═══ DATA EXTRACTS
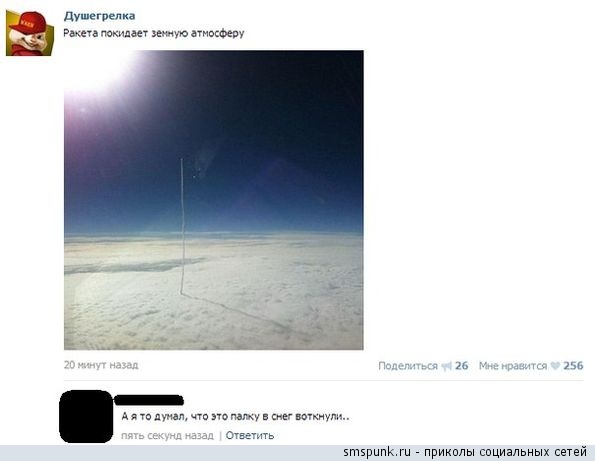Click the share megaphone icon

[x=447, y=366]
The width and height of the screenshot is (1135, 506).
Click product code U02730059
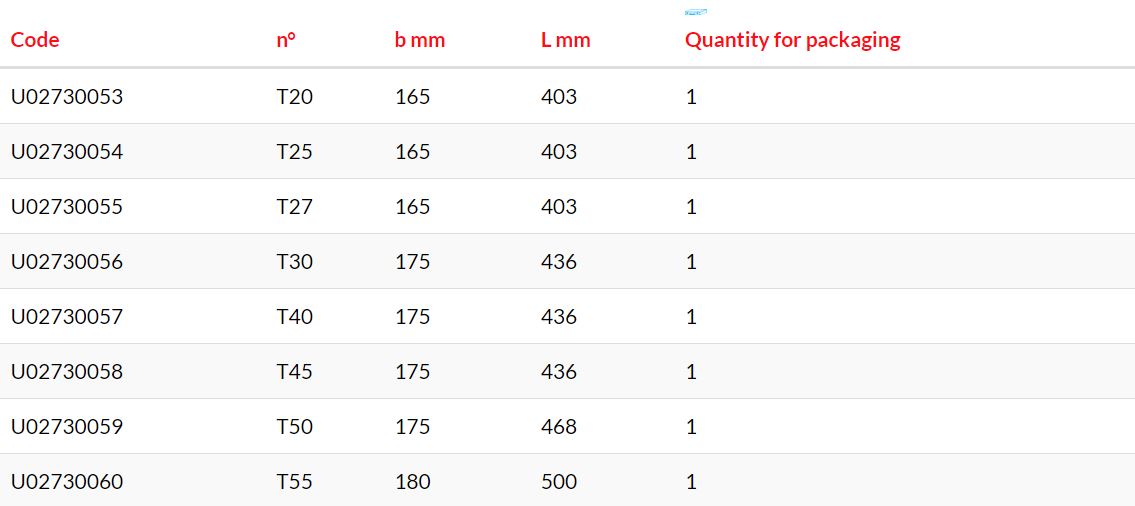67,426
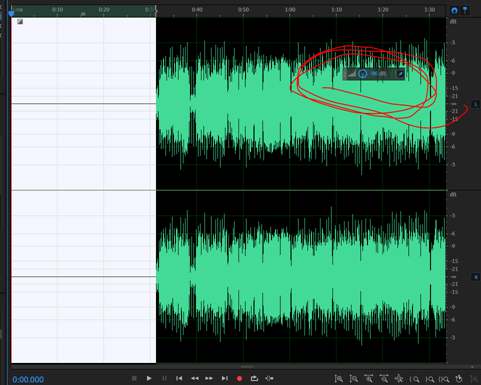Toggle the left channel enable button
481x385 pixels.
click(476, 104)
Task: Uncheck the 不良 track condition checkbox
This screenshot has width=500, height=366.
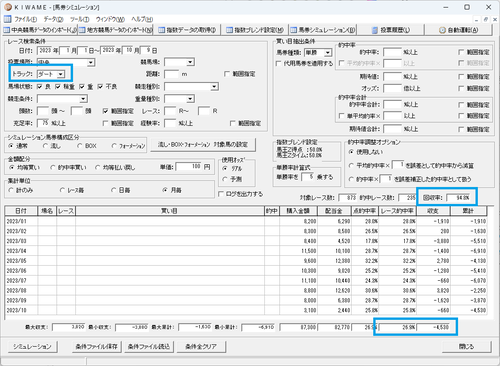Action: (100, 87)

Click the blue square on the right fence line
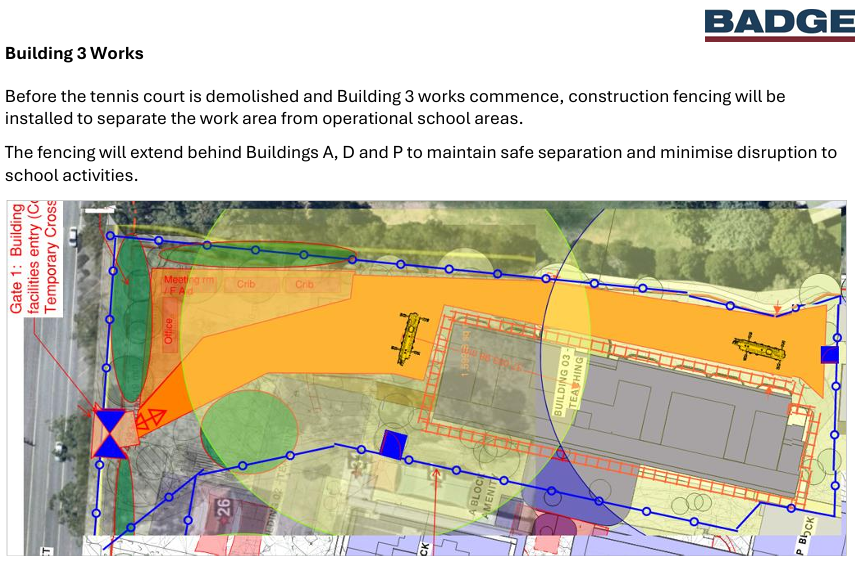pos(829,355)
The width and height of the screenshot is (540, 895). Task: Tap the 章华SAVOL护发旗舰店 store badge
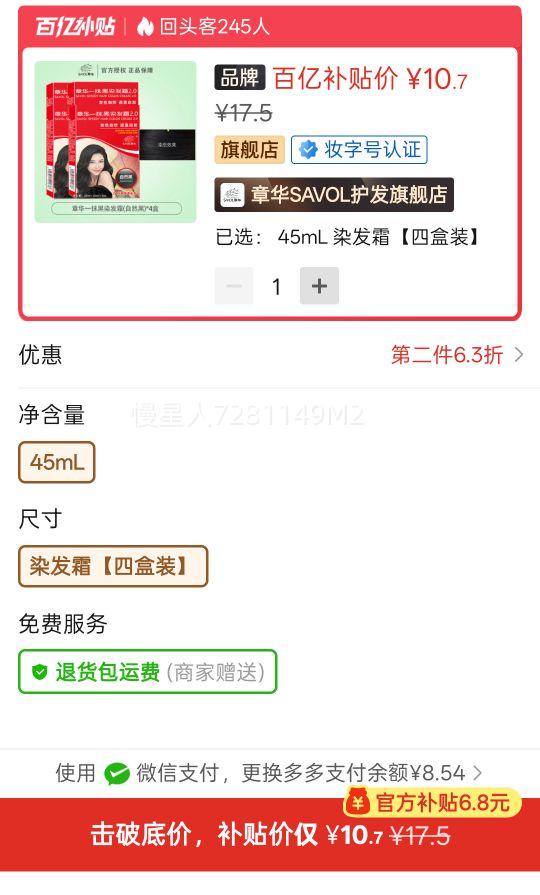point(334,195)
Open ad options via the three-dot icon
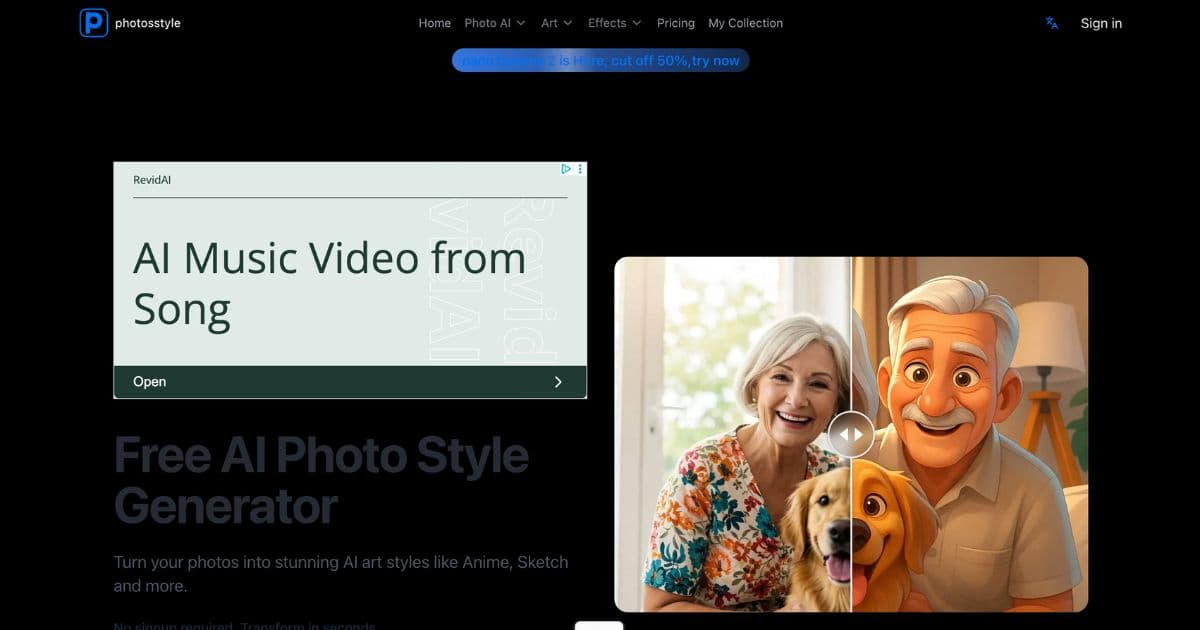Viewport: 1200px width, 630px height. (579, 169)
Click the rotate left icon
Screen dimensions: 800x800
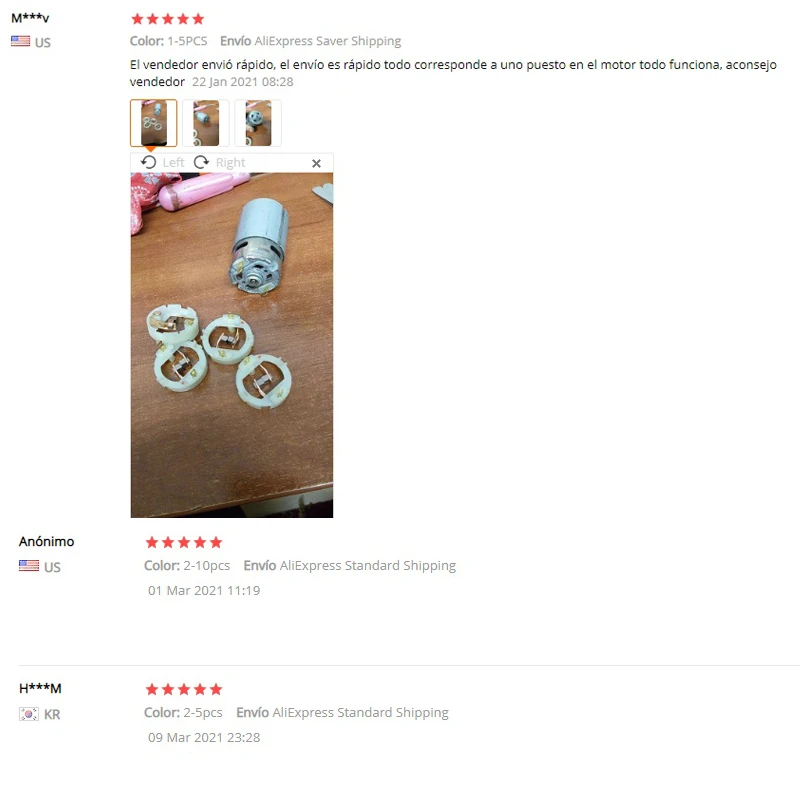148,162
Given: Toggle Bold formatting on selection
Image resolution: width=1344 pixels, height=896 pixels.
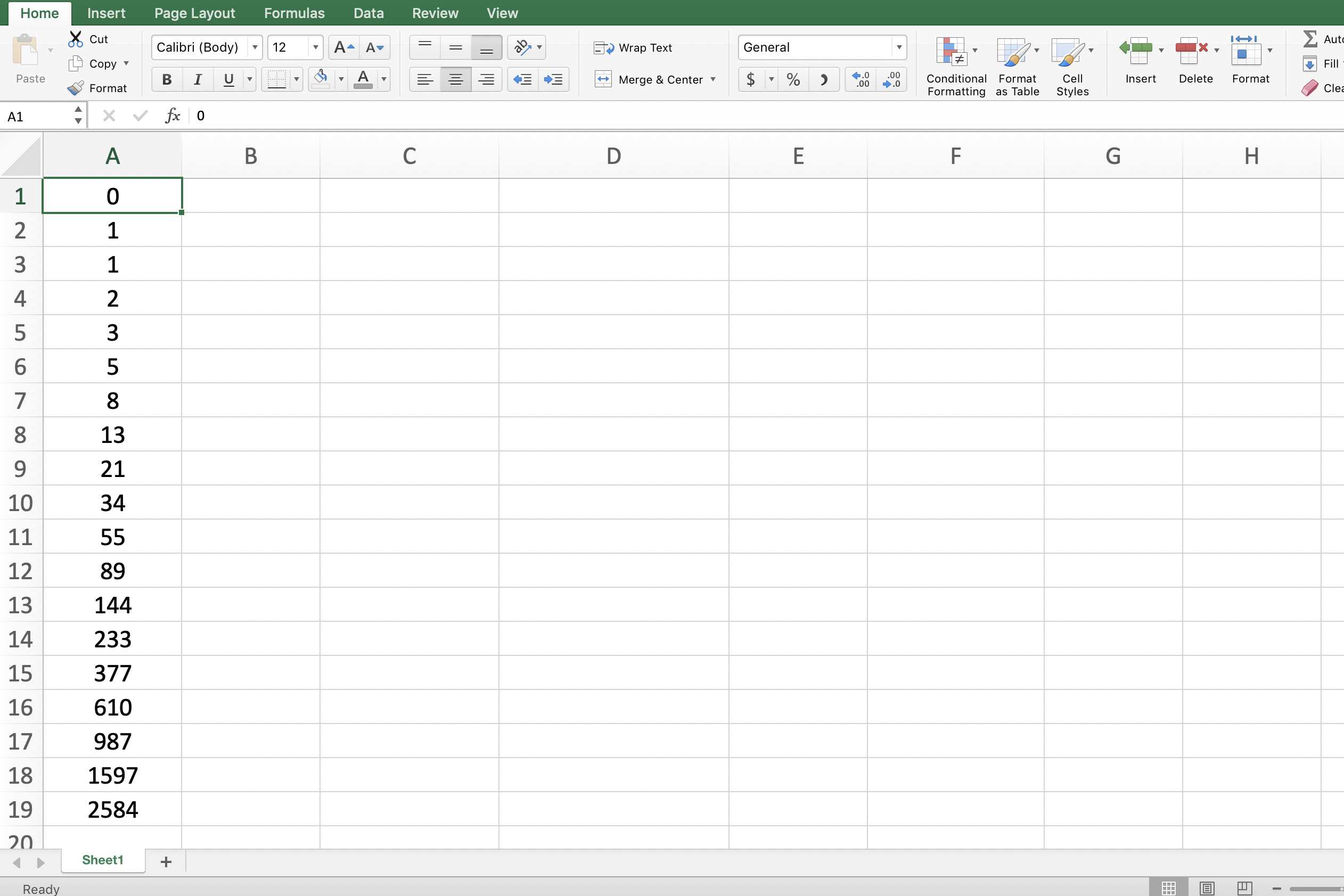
══════
▶ **TASK DESCRIPTION**: Retype only the lines from the one with "Click the rotate left icon" through the final line of the entries, please, and keep the pictures out.

▶ **ANSWER FOR THE TASK**:
Click the rotate left icon
Screen dimensions: 800x800
148,162
Given: Toggle Bold formatting on selection
Image resolution: width=1344 pixels, height=896 pixels.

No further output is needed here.